● Your instructions: Write the listing out again verbatim, leaving nothing out.

● Exercise materials:
══════════════════════════════

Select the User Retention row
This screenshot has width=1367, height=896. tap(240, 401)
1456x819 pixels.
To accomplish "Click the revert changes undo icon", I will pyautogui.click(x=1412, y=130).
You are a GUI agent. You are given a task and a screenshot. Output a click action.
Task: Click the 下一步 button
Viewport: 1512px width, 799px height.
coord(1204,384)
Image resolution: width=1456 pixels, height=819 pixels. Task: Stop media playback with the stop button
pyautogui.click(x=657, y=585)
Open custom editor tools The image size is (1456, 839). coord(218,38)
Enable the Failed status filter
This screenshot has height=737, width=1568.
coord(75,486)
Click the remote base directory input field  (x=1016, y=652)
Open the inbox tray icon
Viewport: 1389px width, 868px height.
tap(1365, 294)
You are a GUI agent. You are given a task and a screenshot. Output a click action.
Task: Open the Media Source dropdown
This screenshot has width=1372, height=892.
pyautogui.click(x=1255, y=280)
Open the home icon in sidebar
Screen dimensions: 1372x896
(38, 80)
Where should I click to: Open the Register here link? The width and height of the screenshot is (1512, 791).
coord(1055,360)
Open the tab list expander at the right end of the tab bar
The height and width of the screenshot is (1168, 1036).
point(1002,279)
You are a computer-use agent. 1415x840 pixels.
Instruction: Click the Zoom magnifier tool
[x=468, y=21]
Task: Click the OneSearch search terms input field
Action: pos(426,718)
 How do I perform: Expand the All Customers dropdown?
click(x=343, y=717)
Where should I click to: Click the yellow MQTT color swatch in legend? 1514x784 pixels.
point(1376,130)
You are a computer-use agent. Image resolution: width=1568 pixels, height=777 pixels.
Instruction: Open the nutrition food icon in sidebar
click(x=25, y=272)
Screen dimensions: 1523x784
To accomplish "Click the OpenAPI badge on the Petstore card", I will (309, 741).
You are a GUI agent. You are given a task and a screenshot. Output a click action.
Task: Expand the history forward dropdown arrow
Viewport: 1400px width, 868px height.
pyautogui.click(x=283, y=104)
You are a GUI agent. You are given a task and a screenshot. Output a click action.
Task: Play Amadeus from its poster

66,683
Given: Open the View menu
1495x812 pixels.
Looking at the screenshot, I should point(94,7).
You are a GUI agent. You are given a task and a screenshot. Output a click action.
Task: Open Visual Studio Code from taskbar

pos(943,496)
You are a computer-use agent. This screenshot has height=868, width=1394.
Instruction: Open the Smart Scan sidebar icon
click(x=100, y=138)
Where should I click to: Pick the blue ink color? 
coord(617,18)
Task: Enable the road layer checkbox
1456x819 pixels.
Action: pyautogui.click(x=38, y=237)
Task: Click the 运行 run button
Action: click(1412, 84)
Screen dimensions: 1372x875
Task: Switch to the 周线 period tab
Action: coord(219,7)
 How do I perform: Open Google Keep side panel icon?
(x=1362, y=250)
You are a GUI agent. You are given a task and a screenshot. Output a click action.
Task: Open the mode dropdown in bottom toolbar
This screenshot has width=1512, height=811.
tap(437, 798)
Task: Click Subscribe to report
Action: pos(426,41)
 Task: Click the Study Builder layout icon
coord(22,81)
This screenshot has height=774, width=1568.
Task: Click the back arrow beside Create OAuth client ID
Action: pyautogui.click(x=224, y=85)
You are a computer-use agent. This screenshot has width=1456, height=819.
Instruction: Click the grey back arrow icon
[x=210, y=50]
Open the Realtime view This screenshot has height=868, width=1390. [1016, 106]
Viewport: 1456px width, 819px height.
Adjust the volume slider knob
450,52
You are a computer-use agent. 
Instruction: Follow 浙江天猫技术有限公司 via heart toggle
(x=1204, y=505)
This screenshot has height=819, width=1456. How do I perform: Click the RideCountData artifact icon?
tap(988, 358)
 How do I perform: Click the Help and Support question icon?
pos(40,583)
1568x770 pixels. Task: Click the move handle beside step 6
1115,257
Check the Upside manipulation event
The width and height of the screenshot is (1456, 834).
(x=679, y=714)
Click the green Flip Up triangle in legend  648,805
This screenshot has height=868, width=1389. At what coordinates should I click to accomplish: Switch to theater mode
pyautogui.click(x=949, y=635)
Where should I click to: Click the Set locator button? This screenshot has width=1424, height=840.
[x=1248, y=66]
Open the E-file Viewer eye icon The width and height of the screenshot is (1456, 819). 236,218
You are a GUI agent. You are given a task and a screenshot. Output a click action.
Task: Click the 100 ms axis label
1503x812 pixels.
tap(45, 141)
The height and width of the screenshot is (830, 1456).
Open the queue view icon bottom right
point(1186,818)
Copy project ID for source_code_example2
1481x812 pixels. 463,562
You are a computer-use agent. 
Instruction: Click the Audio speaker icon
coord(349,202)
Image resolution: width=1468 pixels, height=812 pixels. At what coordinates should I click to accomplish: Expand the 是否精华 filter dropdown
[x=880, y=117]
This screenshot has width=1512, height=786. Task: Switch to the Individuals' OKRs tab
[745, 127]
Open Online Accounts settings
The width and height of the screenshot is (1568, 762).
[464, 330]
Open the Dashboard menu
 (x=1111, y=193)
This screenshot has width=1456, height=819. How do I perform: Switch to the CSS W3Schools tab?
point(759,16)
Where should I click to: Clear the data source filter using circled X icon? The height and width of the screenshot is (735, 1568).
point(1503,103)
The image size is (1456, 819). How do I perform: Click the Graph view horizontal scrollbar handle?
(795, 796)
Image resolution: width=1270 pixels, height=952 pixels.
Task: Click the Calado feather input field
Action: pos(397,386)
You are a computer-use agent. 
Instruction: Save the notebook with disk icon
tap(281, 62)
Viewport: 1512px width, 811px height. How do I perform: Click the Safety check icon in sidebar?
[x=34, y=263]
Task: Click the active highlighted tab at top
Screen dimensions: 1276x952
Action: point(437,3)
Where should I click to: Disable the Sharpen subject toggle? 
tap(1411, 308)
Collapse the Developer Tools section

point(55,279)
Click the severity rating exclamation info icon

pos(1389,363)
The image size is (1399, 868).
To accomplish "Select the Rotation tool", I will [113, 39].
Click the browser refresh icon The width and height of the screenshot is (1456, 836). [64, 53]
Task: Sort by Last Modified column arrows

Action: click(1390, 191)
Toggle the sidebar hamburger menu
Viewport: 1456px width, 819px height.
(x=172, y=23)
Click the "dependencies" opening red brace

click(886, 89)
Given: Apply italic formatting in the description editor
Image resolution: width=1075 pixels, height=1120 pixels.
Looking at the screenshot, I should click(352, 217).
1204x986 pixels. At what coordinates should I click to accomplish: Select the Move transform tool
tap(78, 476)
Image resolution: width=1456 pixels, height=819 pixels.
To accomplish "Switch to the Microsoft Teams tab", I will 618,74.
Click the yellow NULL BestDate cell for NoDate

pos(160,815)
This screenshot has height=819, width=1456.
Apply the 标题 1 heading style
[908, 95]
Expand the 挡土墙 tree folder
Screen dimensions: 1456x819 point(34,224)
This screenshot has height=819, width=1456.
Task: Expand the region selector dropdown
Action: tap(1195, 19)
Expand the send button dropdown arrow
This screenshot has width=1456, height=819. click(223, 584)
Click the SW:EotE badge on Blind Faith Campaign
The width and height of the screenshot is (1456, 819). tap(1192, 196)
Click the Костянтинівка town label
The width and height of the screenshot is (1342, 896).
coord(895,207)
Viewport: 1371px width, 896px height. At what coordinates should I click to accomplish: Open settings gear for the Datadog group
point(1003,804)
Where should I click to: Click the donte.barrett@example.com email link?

══════════════════════════════

● Solved problem:
Select the User Retention row
This screenshot has width=1367, height=896. tap(240, 401)
1456x819 pixels.
To accomplish "Click the revert changes undo icon", I will pyautogui.click(x=1412, y=130).
You are a GUI agent. You are given a task and a screenshot. Output a click action.
Task: Click the 下一步 button
Viewport: 1512px width, 799px height.
coord(1204,384)
Image resolution: width=1456 pixels, height=819 pixels. Task: Stop media playback with the stop button
pyautogui.click(x=657, y=585)
Open custom editor tools The image size is (1456, 839). coord(218,38)
Enable the Failed status filter
This screenshot has height=737, width=1568.
coord(75,486)
Click the remote base directory input field  (x=1016, y=652)
Open the inbox tray icon
Viewport: 1389px width, 868px height.
tap(1365, 294)
You are a GUI agent. You are given a task and a screenshot. Output a click action.
Task: Open the Media Source dropdown
This screenshot has width=1372, height=892.
pyautogui.click(x=1255, y=280)
Open the home icon in sidebar
Screen dimensions: 1372x896
(38, 80)
Where should I click to: Open the Register here link? The width and height of the screenshot is (1512, 791).
coord(1055,360)
Open the tab list expander at the right end of the tab bar
The height and width of the screenshot is (1168, 1036).
point(1002,279)
You are a computer-use agent. 1415x840 pixels.
Instruction: Click the Zoom magnifier tool
[x=468, y=21]
Task: Click the OneSearch search terms input field
Action: pos(426,718)
 How do I perform: Expand the All Customers dropdown?
click(x=343, y=717)
Where should I click to: Click the yellow MQTT color swatch in legend? 1514x784 pixels.
point(1376,130)
You are a computer-use agent. Image resolution: width=1568 pixels, height=777 pixels.
Instruction: Open the nutrition food icon in sidebar
click(x=25, y=272)
Screen dimensions: 1523x784
To accomplish "Click the OpenAPI badge on the Petstore card", I will (309, 741).
You are a GUI agent. You are given a task and a screenshot. Output a click action.
Task: Expand the history forward dropdown arrow
Viewport: 1400px width, 868px height.
pyautogui.click(x=283, y=104)
You are a GUI agent. You are given a task and a screenshot. Output a click action.
Task: Play Amadeus from its poster

66,683
Given: Open the View menu
1495x812 pixels.
Looking at the screenshot, I should point(94,7).
You are a GUI agent. You are given a task and a screenshot. Output a click action.
Task: Open Visual Studio Code from taskbar

pos(943,496)
You are a computer-use agent. This screenshot has height=868, width=1394.
Instruction: Open the Smart Scan sidebar icon
click(x=100, y=138)
Where should I click to: Pick the blue ink color? 
coord(617,18)
Task: Enable the road layer checkbox
1456x819 pixels.
Action: pyautogui.click(x=38, y=237)
Task: Click the 运行 run button
Action: click(1412, 84)
Screen dimensions: 1372x875
Task: Switch to the 周线 period tab
Action: coord(219,7)
 How do I perform: Open Google Keep side panel icon?
(x=1362, y=250)
You are a GUI agent. You are given a task and a screenshot. Output a click action.
Task: Open the mode dropdown in bottom toolbar
This screenshot has width=1512, height=811.
tap(437, 798)
Task: Click Subscribe to report
Action: pos(426,41)
 Task: Click the Study Builder layout icon
coord(22,81)
This screenshot has height=774, width=1568.
Task: Click the back arrow beside Create OAuth client ID
Action: pyautogui.click(x=224, y=85)
You are a computer-use agent. This screenshot has width=1456, height=819.
Instruction: Click the grey back arrow icon
[x=210, y=50]
Open the Realtime view This screenshot has height=868, width=1390. [1016, 106]
Viewport: 1456px width, 819px height.
Adjust the volume slider knob
450,52
You are a computer-use agent. 
Instruction: Follow 浙江天猫技术有限公司 via heart toggle
(x=1204, y=505)
This screenshot has height=819, width=1456. How do I perform: Click the RideCountData artifact icon?
tap(988, 358)
 How do I perform: Click the Help and Support question icon?
pos(40,583)
1568x770 pixels. Task: Click the move handle beside step 6
1115,257
Check the Upside manipulation event
The width and height of the screenshot is (1456, 834).
(x=679, y=714)
Click the green Flip Up triangle in legend  648,805
This screenshot has height=868, width=1389. At what coordinates should I click to accomplish: Switch to theater mode
pyautogui.click(x=949, y=635)
Where should I click to: Click the Set locator button? This screenshot has width=1424, height=840.
[x=1248, y=66]
Open the E-file Viewer eye icon The width and height of the screenshot is (1456, 819). 236,218
You are a GUI agent. You are given a task and a screenshot. Output a click action.
Task: Click the 100 ms axis label
1503x812 pixels.
tap(45, 141)
The height and width of the screenshot is (830, 1456).
Open the queue view icon bottom right
point(1186,818)
Copy project ID for source_code_example2
1481x812 pixels. 463,562
You are a computer-use agent. 
Instruction: Click the Audio speaker icon
coord(349,202)
Image resolution: width=1468 pixels, height=812 pixels. At what coordinates should I click to accomplish: Expand the 是否精华 filter dropdown
[x=880, y=117]
This screenshot has width=1512, height=786. Task: Switch to the Individuals' OKRs tab
[745, 127]
Open Online Accounts settings
The width and height of the screenshot is (1568, 762).
[464, 330]
Open the Dashboard menu
 (x=1111, y=193)
This screenshot has width=1456, height=819. How do I perform: Switch to the CSS W3Schools tab?
point(759,16)
Where should I click to: Clear the data source filter using circled X icon? The height and width of the screenshot is (735, 1568).
point(1503,103)
The image size is (1456, 819). How do I perform: Click the Graph view horizontal scrollbar handle?
(795, 796)
Image resolution: width=1270 pixels, height=952 pixels.
Task: Click the Calado feather input field
Action: pos(397,386)
You are a computer-use agent. 
Instruction: Save the notebook with disk icon
tap(281, 62)
Viewport: 1512px width, 811px height. How do I perform: Click the Safety check icon in sidebar?
[x=34, y=263]
Task: Click the active highlighted tab at top
Screen dimensions: 1276x952
Action: point(437,3)
Where should I click to: Disable the Sharpen subject toggle? 
tap(1411, 308)
Collapse the Developer Tools section

point(55,279)
Click the severity rating exclamation info icon

pos(1389,363)
The image size is (1399, 868).
To accomplish "Select the Rotation tool", I will [113, 39].
Click the browser refresh icon The width and height of the screenshot is (1456, 836). [64, 53]
Task: Sort by Last Modified column arrows

Action: click(1390, 191)
Toggle the sidebar hamburger menu
Viewport: 1456px width, 819px height.
(x=172, y=23)
Click the "dependencies" opening red brace

click(886, 89)
Given: Apply italic formatting in the description editor
Image resolution: width=1075 pixels, height=1120 pixels.
Looking at the screenshot, I should click(352, 217).
1204x986 pixels. At what coordinates should I click to accomplish: Select the Move transform tool
tap(78, 476)
Image resolution: width=1456 pixels, height=819 pixels.
To accomplish "Switch to the Microsoft Teams tab", I will 618,74.
Click the yellow NULL BestDate cell for NoDate

pos(160,815)
This screenshot has height=819, width=1456.
Apply the 标题 1 heading style
[908, 95]
Expand the 挡土墙 tree folder
Screen dimensions: 1456x819 point(34,224)
This screenshot has height=819, width=1456.
Task: Expand the region selector dropdown
Action: tap(1195, 19)
Expand the send button dropdown arrow
This screenshot has width=1456, height=819. click(223, 584)
Click the SW:EotE badge on Blind Faith Campaign
The width and height of the screenshot is (1456, 819). tap(1192, 196)
Click the Костянтинівка town label
The width and height of the screenshot is (1342, 896).
coord(895,207)
Viewport: 1371px width, 896px height. At what coordinates should I click to accomplish: Open settings gear for the Datadog group
point(1003,804)
Where should I click to: Click the donte.barrett@example.com email link?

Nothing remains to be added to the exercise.